Fund Project: X. Zhang is supported by the National Natural Science Foundation of China (grant nos. 11771079, 11371020). H. Meng is supported by the National Natural Science Foundation of China (grant no. 11771465), the Program for Innovation Research in Central University of Finance and Economics, and the 111 Project (grant no. B17050). J. Xiong is supported by Southern University of Science and Technology startup fund (grant No. 28/Y01286120). Y. Shen is supported by the Natural Sciences and Engineering Research Council of Canada (grant no.

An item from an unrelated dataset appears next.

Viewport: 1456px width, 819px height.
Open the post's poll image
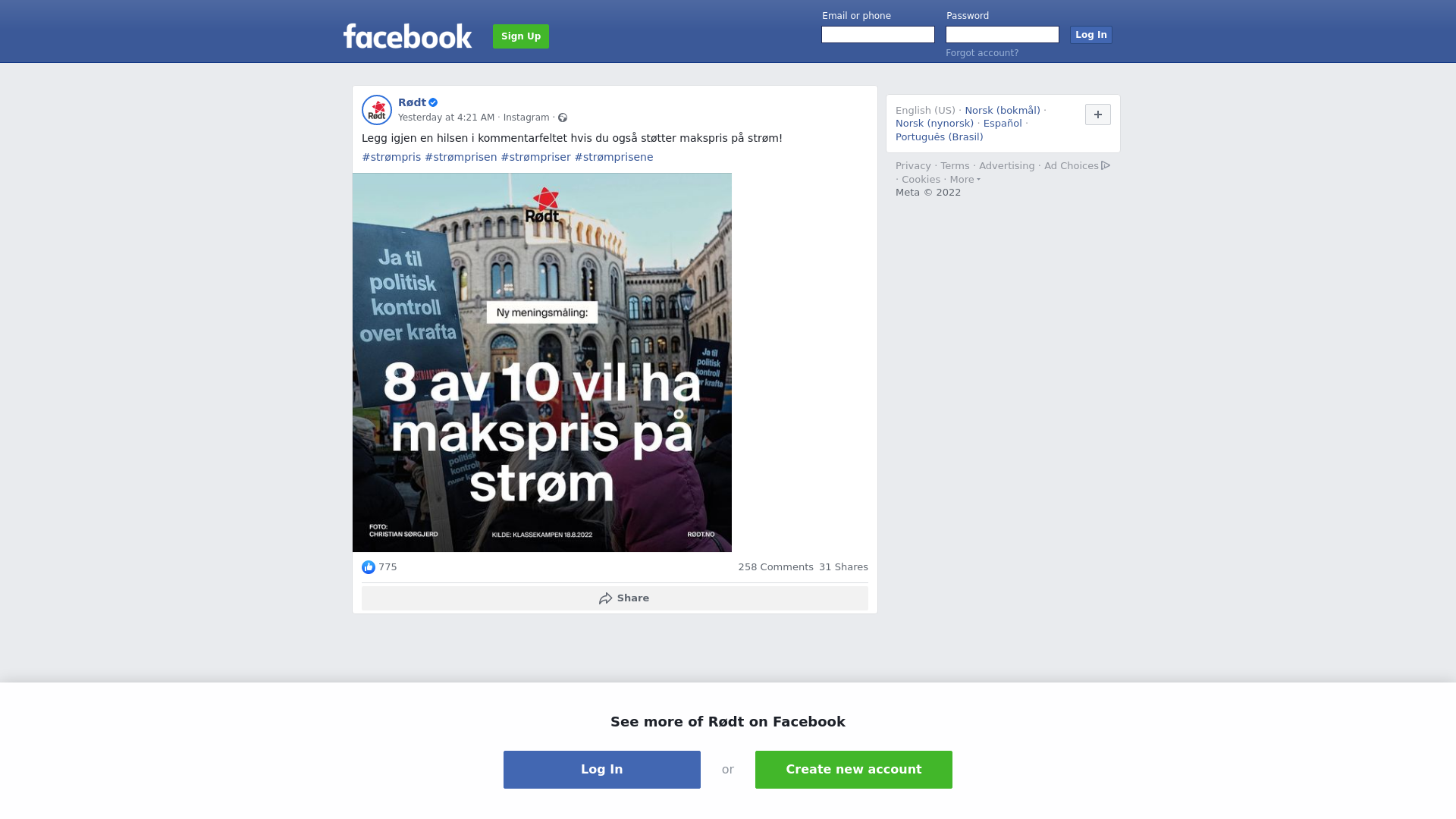(x=542, y=362)
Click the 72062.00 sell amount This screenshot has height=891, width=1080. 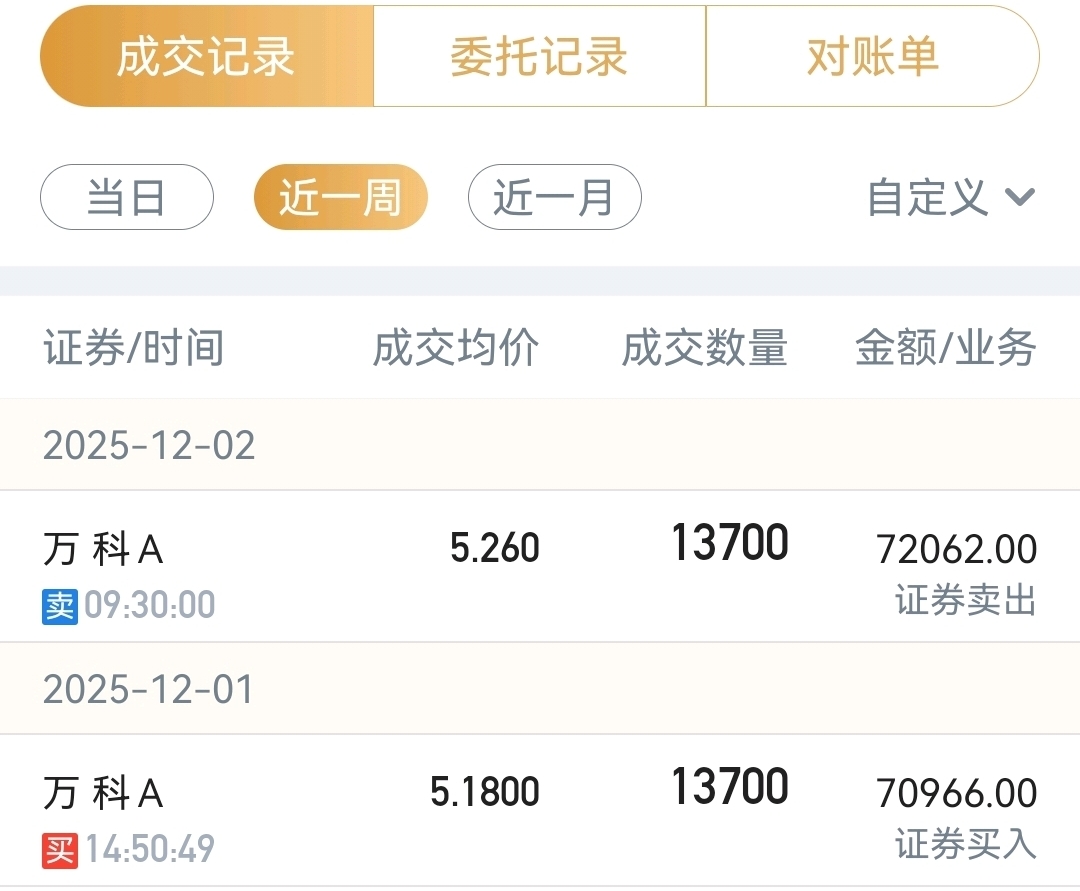956,549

RGPIN-2016-05677).

This paper studies a robust optimal investment and reinsurance problem under model uncertainty. The insurer's risk process is modeled by a general jump process generated by a marked point process. By transferring a proportion of insurance risk to a reinsurance company and investing the surplus into the financial market with a bond and a share index, the insurance company aims to maximize the minimal expected terminal wealth with a penalty. By using the dynamic programming, we formulate the robust optimal investment and reinsurance problem into a two-person, zero-sum, stochastic differential game between the investor and the market. Closed-form solutions for the case of the quadratic penalty function are derived in our paper.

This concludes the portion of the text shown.